* _Problem to solve_:
Convert the records below into a JSON list of strings, one string per line, leaving out blank lines.
━━ Record set ━━
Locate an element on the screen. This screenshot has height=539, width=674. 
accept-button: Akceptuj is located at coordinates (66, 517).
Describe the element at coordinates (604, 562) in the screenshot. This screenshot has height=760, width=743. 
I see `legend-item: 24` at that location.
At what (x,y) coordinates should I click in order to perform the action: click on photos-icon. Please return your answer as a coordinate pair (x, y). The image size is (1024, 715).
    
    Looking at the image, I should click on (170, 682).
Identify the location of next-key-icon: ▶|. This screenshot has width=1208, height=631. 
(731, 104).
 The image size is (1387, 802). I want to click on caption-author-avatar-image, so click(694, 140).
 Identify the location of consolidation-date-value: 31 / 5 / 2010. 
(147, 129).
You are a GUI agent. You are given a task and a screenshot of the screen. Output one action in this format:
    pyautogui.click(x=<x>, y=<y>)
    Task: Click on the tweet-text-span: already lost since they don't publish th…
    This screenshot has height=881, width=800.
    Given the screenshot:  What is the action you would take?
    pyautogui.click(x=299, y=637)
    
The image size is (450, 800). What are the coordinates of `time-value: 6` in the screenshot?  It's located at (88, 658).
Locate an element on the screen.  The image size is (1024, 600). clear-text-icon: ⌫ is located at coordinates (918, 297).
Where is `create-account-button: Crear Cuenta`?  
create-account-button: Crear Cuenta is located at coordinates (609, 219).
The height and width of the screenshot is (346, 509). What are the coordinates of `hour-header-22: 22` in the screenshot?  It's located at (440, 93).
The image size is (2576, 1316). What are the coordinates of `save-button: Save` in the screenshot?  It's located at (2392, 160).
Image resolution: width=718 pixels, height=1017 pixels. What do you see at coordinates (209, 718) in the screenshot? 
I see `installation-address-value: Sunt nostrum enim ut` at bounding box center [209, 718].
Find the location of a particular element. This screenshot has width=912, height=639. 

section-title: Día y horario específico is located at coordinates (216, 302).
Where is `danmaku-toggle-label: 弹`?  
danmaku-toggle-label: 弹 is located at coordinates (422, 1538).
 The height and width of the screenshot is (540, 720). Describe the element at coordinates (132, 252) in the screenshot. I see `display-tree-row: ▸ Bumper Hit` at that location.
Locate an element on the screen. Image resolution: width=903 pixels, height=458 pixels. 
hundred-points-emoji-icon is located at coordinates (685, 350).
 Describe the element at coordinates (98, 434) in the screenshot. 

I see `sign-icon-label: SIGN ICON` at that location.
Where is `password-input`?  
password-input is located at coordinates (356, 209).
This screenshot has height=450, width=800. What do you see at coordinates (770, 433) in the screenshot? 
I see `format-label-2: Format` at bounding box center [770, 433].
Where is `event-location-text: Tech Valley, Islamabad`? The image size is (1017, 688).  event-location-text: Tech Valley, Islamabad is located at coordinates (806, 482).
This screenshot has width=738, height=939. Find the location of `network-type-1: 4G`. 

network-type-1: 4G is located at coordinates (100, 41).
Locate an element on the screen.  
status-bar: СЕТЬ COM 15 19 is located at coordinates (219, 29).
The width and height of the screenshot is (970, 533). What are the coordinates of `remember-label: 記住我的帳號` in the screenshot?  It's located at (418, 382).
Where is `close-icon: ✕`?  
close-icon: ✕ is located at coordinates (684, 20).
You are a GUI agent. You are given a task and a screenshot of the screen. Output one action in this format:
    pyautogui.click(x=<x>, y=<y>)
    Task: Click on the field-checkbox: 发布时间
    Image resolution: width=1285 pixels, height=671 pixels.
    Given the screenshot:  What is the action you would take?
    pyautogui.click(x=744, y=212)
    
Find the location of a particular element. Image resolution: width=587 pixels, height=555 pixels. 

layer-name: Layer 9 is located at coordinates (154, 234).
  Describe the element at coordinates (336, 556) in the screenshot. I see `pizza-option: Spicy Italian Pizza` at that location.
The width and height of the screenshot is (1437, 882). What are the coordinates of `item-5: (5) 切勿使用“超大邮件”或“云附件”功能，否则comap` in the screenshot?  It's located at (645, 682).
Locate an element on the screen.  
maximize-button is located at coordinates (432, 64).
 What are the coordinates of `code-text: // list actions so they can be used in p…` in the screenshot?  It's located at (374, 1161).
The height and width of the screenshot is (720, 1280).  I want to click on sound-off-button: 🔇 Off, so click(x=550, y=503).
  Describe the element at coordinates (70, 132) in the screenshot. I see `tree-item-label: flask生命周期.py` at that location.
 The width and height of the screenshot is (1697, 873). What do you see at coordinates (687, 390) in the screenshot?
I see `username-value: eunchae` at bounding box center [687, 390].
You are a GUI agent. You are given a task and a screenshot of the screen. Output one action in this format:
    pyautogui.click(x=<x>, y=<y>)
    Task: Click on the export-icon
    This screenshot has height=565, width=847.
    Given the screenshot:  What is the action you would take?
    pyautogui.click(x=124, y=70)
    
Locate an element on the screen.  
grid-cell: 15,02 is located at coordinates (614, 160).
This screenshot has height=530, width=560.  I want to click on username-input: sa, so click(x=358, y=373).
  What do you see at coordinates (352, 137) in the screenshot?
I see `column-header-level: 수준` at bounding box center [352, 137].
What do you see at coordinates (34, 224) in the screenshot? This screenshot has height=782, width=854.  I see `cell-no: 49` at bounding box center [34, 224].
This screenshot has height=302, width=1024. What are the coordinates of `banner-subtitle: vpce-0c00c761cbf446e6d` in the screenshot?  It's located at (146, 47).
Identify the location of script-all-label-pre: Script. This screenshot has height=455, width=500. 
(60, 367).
━━━
* _Answer for the task_:
[
  "Locate an element on the screen. This screenshot has height=539, width=674. ",
  "accept-button: Akceptuj is located at coordinates (66, 517).",
  "Describe the element at coordinates (604, 562) in the screenshot. This screenshot has height=760, width=743. ",
  "I see `legend-item: 24` at that location.",
  "At what (x,y) coordinates should I click in order to perform the action: click on photos-icon. Please return your answer as a coordinate pair (x, y). The image size is (1024, 715).",
  "    Looking at the image, I should click on (170, 682).",
  "Identify the location of next-key-icon: ▶|. This screenshot has width=1208, height=631. ",
  "(731, 104).",
  " The image size is (1387, 802). I want to click on caption-author-avatar-image, so click(694, 140).",
  " Identify the location of consolidation-date-value: 31 / 5 / 2010. ",
  "(147, 129).",
  "You are a GUI agent. You are given a task and a screenshot of the screen. Output one action in this format:",
  "    pyautogui.click(x=<x>, y=<y>)",
  "    Task: Click on the tweet-text-span: already lost since they don't publish th…",
  "    This screenshot has height=881, width=800.",
  "    Given the screenshot:  What is the action you would take?",
  "    pyautogui.click(x=299, y=637)",
  "The image size is (450, 800). What are the coordinates of `time-value: 6` in the screenshot?  It's located at (88, 658).",
  "Locate an element on the screen.  The image size is (1024, 600). clear-text-icon: ⌫ is located at coordinates (918, 297).",
  "Where is `create-account-button: Crear Cuenta`?  ",
  "create-account-button: Crear Cuenta is located at coordinates (609, 219).",
  "The height and width of the screenshot is (346, 509). What are the coordinates of `hour-header-22: 22` in the screenshot?  It's located at (440, 93).",
  "The image size is (2576, 1316). What are the coordinates of `save-button: Save` in the screenshot?  It's located at (2392, 160).",
  "Image resolution: width=718 pixels, height=1017 pixels. What do you see at coordinates (209, 718) in the screenshot? ",
  "I see `installation-address-value: Sunt nostrum enim ut` at bounding box center [209, 718].",
  "Find the location of a particular element. This screenshot has width=912, height=639. ",
  "section-title: Día y horario específico is located at coordinates (216, 302).",
  "Where is `danmaku-toggle-label: 弹`?  ",
  "danmaku-toggle-label: 弹 is located at coordinates (422, 1538).",
  " The height and width of the screenshot is (540, 720). Describe the element at coordinates (132, 252) in the screenshot. I see `display-tree-row: ▸ Bumper Hit` at that location.",
  "Locate an element on the screen. Image resolution: width=903 pixels, height=458 pixels. ",
  "hundred-points-emoji-icon is located at coordinates (685, 350).",
  " Describe the element at coordinates (98, 434) in the screenshot. ",
  "I see `sign-icon-label: SIGN ICON` at that location.",
  "Where is `password-input`?  ",
  "password-input is located at coordinates (356, 209).",
  "This screenshot has height=450, width=800. What do you see at coordinates (770, 433) in the screenshot? ",
  "I see `format-label-2: Format` at bounding box center [770, 433].",
  "Where is `event-location-text: Tech Valley, Islamabad`? The image size is (1017, 688).  event-location-text: Tech Valley, Islamabad is located at coordinates (806, 482).",
  "This screenshot has width=738, height=939. Find the location of `network-type-1: 4G`. ",
  "network-type-1: 4G is located at coordinates (100, 41).",
  "Locate an element on the screen.  ",
  "status-bar: СЕТЬ COM 15 19 is located at coordinates (219, 29).",
  "The width and height of the screenshot is (970, 533). What are the coordinates of `remember-label: 記住我的帳號` in the screenshot?  It's located at (418, 382).",
  "Where is `close-icon: ✕`?  ",
  "close-icon: ✕ is located at coordinates (684, 20).",
  "You are a GUI agent. You are given a task and a screenshot of the screen. Output one action in this format:",
  "    pyautogui.click(x=<x>, y=<y>)",
  "    Task: Click on the field-checkbox: 发布时间",
  "    Image resolution: width=1285 pixels, height=671 pixels.",
  "    Given the screenshot:  What is the action you would take?",
  "    pyautogui.click(x=744, y=212)",
  "Find the location of a particular element. Image resolution: width=587 pixels, height=555 pixels. ",
  "layer-name: Layer 9 is located at coordinates (154, 234).",
  "  Describe the element at coordinates (336, 556) in the screenshot. I see `pizza-option: Spicy Italian Pizza` at that location.",
  "The width and height of the screenshot is (1437, 882). What are the coordinates of `item-5: (5) 切勿使用“超大邮件”或“云附件”功能，否则comap` in the screenshot?  It's located at (645, 682).",
  "Locate an element on the screen.  ",
  "maximize-button is located at coordinates (432, 64).",
  " What are the coordinates of `code-text: // list actions so they can be used in p…` in the screenshot?  It's located at (374, 1161).",
  "The height and width of the screenshot is (720, 1280).  I want to click on sound-off-button: 🔇 Off, so click(x=550, y=503).",
  "  Describe the element at coordinates (70, 132) in the screenshot. I see `tree-item-label: flask生命周期.py` at that location.",
  " The width and height of the screenshot is (1697, 873). What do you see at coordinates (687, 390) in the screenshot?",
  "I see `username-value: eunchae` at bounding box center [687, 390].",
  "You are a GUI agent. You are given a task and a screenshot of the screen. Output one action in this format:",
  "    pyautogui.click(x=<x>, y=<y>)",
  "    Task: Click on the export-icon",
  "    This screenshot has height=565, width=847.",
  "    Given the screenshot:  What is the action you would take?",
  "    pyautogui.click(x=124, y=70)",
  "Locate an element on the screen.  ",
  "grid-cell: 15,02 is located at coordinates (614, 160).",
  "This screenshot has height=530, width=560.  I want to click on username-input: sa, so click(x=358, y=373).",
  "  What do you see at coordinates (352, 137) in the screenshot?",
  "I see `column-header-level: 수준` at bounding box center [352, 137].",
  "What do you see at coordinates (34, 224) in the screenshot? This screenshot has height=782, width=854.  I see `cell-no: 49` at bounding box center [34, 224].",
  "This screenshot has height=302, width=1024. What are the coordinates of `banner-subtitle: vpce-0c00c761cbf446e6d` in the screenshot?  It's located at (146, 47).",
  "Identify the location of script-all-label-pre: Script. This screenshot has height=455, width=500. ",
  "(60, 367)."
]